Dans quel état d’esprit prenez-vous le relais de Joaquim Casanov
Joaquim Casanovas a sorti l’hôpital de Perpignan de terre. Il a réussi à lui redonner un rang qu’il avait perdu et c’est tout à son honneur. Je lui rends hommage pour tout le travail accompli. Aujourd’hui, il décide de partir, c’est une preuve de courage et de liberté. Il passe le relais et laisse à d’autres le soin d’écrire l’histoire. Je me reconnais comme son héritier.
L’hôpital de Perpignan n’a pas toujours bonne réputation. A quoi est-ce lié, selon vous?
Il faut savoir que 3 000 personnes travaillent à l’hôpital dans des conditions particulièrement dégradées. Nous sommes au cœur d’un véritable chantier. Les conditions d’accueil sont désastreuses. En 7 ans, je ne me suis toujours pas habitué à la poussière et à la vétusté des locaux. Les personnels sont exceptionnels de dévouement pour arriver à assurer leur mission dans de telles conditions.
Et pourtant, l’activité est en constante évolution…

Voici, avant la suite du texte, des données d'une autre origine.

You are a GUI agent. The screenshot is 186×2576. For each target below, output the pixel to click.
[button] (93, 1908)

En effet. Malgré ça, l’hôpital fonctionne bien et son activité augmente. Perpignan est devenu un hôpital de recours reconnu par l’ARH, à côté des CHU de Montpellier et de Nîmes. Je suis convaincu que l’hôpital de Perpignan a un bel avenir devant lui. Il faut que les gens aient plus confiance en eux et en nous.

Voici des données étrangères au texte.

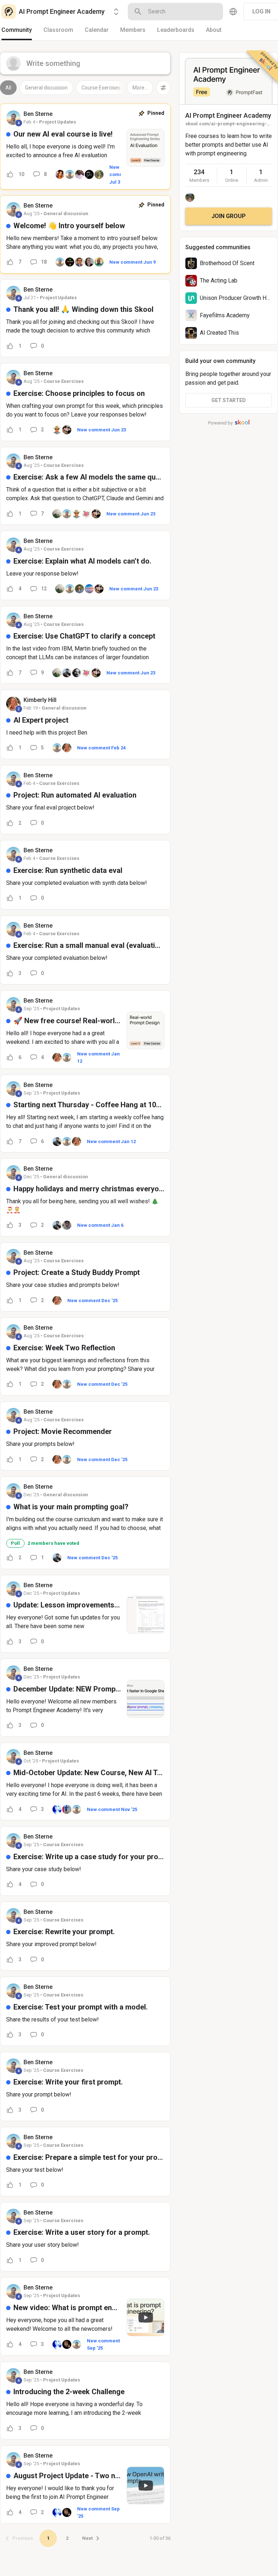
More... (140, 88)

D’autant que le déménagement dans les nouveaux locaux approche…
Le déménagement est prévu entre le mois de septembre 2008 et mai 2009. Dix pôles d’activité investiront les bâtiments neufs de ce que l’on appelle le "nouvel hôpital".
Ce déménagement implique-t-il une nouvelle organisation des services?
Oui et c’est là un des grands défis. La réussite de Joaquim est d’avoir réussi la médicalisation de l’hôpital c’est-à-dire d’avoir fait passer l’effectif de 70 à 160 médecins.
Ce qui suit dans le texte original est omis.